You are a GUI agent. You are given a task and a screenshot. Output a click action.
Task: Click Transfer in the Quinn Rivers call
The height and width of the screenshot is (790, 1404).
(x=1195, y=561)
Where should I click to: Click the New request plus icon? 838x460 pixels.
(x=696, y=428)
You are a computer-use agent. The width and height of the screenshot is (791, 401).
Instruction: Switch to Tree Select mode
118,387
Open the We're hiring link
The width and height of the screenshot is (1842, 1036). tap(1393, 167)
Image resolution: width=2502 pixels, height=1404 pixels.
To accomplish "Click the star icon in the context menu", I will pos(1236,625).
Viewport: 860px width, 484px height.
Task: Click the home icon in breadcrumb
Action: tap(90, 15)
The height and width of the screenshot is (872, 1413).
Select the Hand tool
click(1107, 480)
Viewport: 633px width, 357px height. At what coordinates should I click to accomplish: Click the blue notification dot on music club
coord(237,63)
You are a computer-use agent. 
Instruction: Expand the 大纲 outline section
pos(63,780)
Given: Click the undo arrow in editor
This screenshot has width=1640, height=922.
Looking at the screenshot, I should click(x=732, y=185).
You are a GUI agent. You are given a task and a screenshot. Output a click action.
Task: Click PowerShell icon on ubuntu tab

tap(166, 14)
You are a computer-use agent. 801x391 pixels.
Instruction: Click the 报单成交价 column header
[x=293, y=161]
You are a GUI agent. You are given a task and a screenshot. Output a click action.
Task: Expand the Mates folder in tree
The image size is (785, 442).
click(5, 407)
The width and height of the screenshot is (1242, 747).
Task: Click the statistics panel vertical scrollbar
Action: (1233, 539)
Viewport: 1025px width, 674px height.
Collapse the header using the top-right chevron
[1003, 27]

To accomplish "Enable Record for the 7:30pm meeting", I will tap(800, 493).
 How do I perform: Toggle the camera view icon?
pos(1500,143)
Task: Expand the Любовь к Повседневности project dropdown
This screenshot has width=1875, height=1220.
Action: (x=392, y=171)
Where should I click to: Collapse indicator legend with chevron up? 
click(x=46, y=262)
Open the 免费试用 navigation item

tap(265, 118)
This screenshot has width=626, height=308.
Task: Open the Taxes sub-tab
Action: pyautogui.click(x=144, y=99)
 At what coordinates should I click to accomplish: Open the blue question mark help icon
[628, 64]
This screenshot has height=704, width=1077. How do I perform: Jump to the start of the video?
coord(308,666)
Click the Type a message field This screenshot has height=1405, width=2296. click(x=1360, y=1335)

________

_EXERCISE REQUIREMENTS_. Reproduce the lines word for word, starting at the one holding "Collapse the header" and ending at the final line of the material above.

_REPLY TO THE TASK_.
Collapse the header using the top-right chevron
[1003, 27]

To accomplish "Enable Record for the 7:30pm meeting", I will tap(800, 493).
 How do I perform: Toggle the camera view icon?
pos(1500,143)
Task: Expand the Любовь к Повседневности project dropdown
This screenshot has width=1875, height=1220.
Action: (x=392, y=171)
Where should I click to: Collapse indicator legend with chevron up? 
click(x=46, y=262)
Open the 免费试用 navigation item

tap(265, 118)
This screenshot has width=626, height=308.
Task: Open the Taxes sub-tab
Action: pyautogui.click(x=144, y=99)
 At what coordinates should I click to accomplish: Open the blue question mark help icon
[628, 64]
This screenshot has height=704, width=1077. How do I perform: Jump to the start of the video?
coord(308,666)
Click the Type a message field This screenshot has height=1405, width=2296. click(x=1360, y=1335)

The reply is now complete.